### [WHAT TO WORK ON]
Reproduce the section of the listing that begins at the line containing "has width=1563, height=645." and finishes at the line containing "Given: Click the Unsubscribe link". Include both end lines and nothing beyond them.

----

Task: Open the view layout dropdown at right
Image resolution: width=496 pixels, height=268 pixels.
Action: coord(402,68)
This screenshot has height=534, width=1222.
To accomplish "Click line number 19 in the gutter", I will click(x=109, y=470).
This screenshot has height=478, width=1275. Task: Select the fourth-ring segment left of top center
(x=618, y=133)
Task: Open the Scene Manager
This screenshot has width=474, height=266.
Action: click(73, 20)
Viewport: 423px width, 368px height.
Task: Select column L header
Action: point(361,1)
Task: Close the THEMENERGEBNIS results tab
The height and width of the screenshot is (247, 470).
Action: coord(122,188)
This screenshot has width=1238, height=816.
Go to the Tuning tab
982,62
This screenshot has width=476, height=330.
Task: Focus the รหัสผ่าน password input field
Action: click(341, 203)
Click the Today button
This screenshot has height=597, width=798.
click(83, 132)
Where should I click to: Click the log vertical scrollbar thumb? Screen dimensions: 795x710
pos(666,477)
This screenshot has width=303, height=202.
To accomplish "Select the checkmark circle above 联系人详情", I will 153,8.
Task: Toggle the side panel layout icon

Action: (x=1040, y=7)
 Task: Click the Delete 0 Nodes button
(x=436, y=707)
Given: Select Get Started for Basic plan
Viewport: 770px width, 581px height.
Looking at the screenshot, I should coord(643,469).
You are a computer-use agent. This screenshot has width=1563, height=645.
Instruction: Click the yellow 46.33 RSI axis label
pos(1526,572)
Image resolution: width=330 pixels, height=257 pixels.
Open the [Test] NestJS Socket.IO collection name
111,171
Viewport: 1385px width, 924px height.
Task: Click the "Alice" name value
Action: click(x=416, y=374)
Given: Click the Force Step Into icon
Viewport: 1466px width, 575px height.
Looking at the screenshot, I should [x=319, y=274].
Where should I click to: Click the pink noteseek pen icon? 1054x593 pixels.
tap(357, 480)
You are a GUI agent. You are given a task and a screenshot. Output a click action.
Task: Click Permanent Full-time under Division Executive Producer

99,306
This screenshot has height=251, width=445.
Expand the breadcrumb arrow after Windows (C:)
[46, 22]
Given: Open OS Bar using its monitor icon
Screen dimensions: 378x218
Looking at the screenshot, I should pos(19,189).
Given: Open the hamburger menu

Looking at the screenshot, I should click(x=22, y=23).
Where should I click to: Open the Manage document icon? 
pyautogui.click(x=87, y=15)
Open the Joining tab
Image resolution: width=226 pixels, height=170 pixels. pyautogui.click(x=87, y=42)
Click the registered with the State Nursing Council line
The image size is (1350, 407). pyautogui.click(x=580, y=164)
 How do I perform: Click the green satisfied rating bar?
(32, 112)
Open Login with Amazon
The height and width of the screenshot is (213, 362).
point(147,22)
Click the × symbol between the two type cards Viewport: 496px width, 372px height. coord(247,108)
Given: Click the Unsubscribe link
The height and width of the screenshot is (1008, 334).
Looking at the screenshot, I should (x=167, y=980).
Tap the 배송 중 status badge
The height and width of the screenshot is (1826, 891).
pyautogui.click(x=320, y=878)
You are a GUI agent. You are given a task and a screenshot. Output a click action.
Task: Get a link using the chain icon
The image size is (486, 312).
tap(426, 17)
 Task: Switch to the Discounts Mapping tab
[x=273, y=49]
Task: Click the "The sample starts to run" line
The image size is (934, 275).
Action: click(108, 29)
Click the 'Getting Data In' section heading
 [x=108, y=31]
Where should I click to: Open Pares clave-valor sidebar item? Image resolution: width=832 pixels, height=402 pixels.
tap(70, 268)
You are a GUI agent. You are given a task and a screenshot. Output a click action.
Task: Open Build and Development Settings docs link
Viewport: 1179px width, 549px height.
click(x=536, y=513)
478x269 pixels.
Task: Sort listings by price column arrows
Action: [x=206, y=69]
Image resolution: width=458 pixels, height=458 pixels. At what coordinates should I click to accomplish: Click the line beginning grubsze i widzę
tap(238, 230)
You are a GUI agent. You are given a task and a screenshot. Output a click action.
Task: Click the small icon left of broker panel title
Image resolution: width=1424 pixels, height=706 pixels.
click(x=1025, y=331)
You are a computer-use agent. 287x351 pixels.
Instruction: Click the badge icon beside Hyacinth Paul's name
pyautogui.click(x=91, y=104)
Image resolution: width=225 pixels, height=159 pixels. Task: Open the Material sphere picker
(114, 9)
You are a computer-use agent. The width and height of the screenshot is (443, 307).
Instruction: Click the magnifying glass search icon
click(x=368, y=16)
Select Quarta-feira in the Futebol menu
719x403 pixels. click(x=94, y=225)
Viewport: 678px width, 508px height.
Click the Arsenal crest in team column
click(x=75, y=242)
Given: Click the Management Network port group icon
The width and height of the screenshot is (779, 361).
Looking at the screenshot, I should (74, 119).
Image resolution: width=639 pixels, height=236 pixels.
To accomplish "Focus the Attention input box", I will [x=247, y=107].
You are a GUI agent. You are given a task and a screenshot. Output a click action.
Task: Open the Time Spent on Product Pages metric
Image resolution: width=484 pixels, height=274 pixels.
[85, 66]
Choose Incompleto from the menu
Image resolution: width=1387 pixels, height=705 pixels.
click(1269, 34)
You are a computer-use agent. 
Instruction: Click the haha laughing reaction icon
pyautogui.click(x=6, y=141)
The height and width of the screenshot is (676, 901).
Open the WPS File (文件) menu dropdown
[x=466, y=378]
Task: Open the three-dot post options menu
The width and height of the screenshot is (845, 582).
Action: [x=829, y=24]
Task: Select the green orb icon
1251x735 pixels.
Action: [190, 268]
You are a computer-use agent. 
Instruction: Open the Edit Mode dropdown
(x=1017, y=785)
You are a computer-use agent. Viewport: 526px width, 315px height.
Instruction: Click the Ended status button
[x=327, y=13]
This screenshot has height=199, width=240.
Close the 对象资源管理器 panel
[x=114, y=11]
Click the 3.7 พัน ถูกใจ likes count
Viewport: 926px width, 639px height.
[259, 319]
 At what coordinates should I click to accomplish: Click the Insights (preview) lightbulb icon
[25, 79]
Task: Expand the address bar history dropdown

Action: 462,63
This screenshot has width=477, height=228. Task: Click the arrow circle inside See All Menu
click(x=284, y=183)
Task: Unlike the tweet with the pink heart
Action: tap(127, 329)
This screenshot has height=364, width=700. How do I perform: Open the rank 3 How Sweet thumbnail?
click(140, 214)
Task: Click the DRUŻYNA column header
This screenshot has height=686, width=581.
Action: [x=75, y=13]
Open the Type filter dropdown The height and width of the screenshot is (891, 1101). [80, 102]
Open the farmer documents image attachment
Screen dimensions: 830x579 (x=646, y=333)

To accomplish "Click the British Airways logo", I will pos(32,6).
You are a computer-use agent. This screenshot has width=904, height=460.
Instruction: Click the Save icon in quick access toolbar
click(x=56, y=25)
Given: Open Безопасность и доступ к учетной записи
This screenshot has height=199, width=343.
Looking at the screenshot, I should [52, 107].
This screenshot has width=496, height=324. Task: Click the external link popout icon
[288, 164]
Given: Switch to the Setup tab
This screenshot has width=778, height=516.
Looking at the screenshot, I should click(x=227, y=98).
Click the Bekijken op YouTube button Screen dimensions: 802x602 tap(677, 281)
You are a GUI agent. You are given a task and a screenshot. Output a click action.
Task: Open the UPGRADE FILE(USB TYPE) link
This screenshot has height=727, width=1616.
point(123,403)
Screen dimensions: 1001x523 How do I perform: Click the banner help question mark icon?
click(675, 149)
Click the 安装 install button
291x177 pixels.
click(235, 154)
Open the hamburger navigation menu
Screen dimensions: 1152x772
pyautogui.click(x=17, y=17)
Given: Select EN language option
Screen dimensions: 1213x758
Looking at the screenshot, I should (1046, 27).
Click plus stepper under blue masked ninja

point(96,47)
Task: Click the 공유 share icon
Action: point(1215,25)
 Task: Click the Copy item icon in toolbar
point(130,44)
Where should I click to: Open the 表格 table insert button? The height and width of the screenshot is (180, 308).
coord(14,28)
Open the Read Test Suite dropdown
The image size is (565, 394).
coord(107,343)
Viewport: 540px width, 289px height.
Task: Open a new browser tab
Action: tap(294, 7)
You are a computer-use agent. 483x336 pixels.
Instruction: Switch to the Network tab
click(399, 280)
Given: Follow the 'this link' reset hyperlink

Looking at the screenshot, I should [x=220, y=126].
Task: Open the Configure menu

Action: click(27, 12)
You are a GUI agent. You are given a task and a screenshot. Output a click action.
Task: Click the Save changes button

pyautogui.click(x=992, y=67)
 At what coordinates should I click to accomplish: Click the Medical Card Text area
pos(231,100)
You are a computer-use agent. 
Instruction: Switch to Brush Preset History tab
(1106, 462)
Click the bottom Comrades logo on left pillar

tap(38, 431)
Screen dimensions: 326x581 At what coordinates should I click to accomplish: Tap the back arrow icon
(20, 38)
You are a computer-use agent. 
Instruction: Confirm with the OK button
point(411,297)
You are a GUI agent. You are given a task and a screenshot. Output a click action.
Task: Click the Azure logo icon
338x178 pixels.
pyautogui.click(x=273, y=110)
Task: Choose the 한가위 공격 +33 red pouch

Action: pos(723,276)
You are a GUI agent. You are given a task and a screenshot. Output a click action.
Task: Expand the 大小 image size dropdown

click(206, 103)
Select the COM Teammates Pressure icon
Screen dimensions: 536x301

----

### [TASK OUTPUT]
You are a computer-use agent. This screenshot has width=1563, height=645.
Instruction: Click the yellow 46.33 RSI axis label
pos(1526,572)
Image resolution: width=330 pixels, height=257 pixels.
Open the [Test] NestJS Socket.IO collection name
111,171
Viewport: 1385px width, 924px height.
Task: Click the "Alice" name value
Action: click(x=416, y=374)
Given: Click the Force Step Into icon
Viewport: 1466px width, 575px height.
Looking at the screenshot, I should [x=319, y=274].
Where should I click to: Click the pink noteseek pen icon? 1054x593 pixels.
tap(357, 480)
You are a GUI agent. You are given a task and a screenshot. Output a click action.
Task: Click Permanent Full-time under Division Executive Producer

99,306
This screenshot has height=251, width=445.
Expand the breadcrumb arrow after Windows (C:)
[46, 22]
Given: Open OS Bar using its monitor icon
Screen dimensions: 378x218
Looking at the screenshot, I should pos(19,189).
Given: Open the hamburger menu

Looking at the screenshot, I should click(x=22, y=23).
Where should I click to: Open the Manage document icon? 
pyautogui.click(x=87, y=15)
Open the Joining tab
Image resolution: width=226 pixels, height=170 pixels. pyautogui.click(x=87, y=42)
Click the registered with the State Nursing Council line
The image size is (1350, 407). pyautogui.click(x=580, y=164)
 How do I perform: Click the green satisfied rating bar?
(32, 112)
Open Login with Amazon
The height and width of the screenshot is (213, 362).
point(147,22)
Click the × symbol between the two type cards Viewport: 496px width, 372px height. coord(247,108)
Given: Click the Unsubscribe link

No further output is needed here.